Recently, I’ve become a fan of Instagram. One of the accounts I follow features Harlow, a stately Weimeramer and Indiana, an adorable Dachshund, who are best friends and a shining example of model canine behavior (@harlowandsage). The two of them lie peacefully on the couch, gaze adoringly at each other and maintain their composure at all times.
My sister’s dogs, Ruby and Domino, on the other hand, bark wildly whenever a rabbit (or other living creature) steps foot in the back yard, gnaw holes in imported rugs and engage in snarling wrestling matches on the floor.

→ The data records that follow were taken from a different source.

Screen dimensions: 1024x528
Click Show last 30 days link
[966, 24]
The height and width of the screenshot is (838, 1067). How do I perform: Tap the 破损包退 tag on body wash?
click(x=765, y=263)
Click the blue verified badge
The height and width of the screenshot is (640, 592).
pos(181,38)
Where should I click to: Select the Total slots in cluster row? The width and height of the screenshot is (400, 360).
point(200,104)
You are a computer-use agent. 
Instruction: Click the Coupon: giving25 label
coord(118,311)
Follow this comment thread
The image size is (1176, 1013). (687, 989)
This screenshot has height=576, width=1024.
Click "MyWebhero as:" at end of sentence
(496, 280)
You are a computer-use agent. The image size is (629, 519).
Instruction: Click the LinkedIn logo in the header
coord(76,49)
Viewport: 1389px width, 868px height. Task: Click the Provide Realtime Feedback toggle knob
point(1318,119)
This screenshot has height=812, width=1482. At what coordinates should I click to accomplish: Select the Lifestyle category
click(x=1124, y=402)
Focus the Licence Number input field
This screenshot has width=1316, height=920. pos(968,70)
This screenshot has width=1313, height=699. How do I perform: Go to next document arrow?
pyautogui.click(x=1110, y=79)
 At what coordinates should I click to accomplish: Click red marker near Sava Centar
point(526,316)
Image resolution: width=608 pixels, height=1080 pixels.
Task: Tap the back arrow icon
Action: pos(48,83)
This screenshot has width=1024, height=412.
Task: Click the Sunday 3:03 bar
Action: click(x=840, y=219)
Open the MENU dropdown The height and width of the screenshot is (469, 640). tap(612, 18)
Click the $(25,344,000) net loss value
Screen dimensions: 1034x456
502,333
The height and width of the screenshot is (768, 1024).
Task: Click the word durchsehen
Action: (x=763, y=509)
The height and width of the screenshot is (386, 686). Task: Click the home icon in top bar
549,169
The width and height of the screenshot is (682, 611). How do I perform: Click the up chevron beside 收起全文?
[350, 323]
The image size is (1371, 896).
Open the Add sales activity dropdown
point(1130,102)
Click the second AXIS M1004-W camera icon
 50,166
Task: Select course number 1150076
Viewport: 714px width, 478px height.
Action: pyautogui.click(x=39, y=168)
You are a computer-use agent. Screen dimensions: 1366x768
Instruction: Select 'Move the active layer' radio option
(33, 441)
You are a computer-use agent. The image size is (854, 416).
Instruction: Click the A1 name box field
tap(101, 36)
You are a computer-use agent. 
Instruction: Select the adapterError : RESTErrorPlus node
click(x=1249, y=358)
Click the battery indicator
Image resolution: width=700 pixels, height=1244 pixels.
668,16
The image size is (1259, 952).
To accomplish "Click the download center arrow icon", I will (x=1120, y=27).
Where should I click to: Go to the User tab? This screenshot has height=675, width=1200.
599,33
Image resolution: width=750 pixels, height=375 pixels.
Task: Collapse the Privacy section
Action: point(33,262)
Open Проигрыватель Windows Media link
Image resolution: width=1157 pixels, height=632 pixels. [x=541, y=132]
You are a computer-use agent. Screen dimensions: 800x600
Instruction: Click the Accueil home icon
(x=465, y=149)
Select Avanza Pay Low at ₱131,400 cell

The stark difference between them reminds me of Goofus and Gallant, two characters who were featured in Highlights, the children’s magazine that my sisters and I had a subscription to when we were growing up. Every month, the cartoon series would illustrate how the boys behaved differently in the same situation. Riding the school bus, for example: Goofus hogs his seat. Gallant makes space for someone else to sit down. On the playground: Goofus bosses his friends around. Gallant asks: What do you want to do next?
So what does that have to do with us? Well, most of us have behaviors we want to change. We want to become a better version of ourselves, to adopt the habits of greatness. But caught up in a life of hard-wired routine and nonstop activity, we don’t take the time to consider how to consciously put those behaviors into action. So what if we started with the behavior that’s not so great and then did the opposite: What would the Goofus and Gallant version of us do?
  • Goofus repeatedly checks email on his phone during the team meeting/conference call/family dinner. Gallant knows the greatest gift he can give to others is his undivided attention and puts his phone away so he won’t be tempted to look at it.
  • Goofus scarfs down two slices of pizza with extra cheese for lunch, even though he knows he’ll get indigestion and feel sluggish the rest of the afternoon. Gallant orders chicken with kale and brown rice so he’ll have high energy and focus for the client meeting.
  • Goofus beats himself up for mistakes he made in the past and feels embarrassed that he hasn’t accomplished what he thinks he should have by now. Gallant trusts that his life is unfolding perfectly even if it doesn’t look like it sometimes and focuses on feeling gratitude and appreciation for the lessons he’s learning.
  • Goofus worries constantly about whether he can meet the deadline/make payroll/deliver what the client asked for. Gallant trains himself to focus on what he can control and to take action instead of sitting there worrying.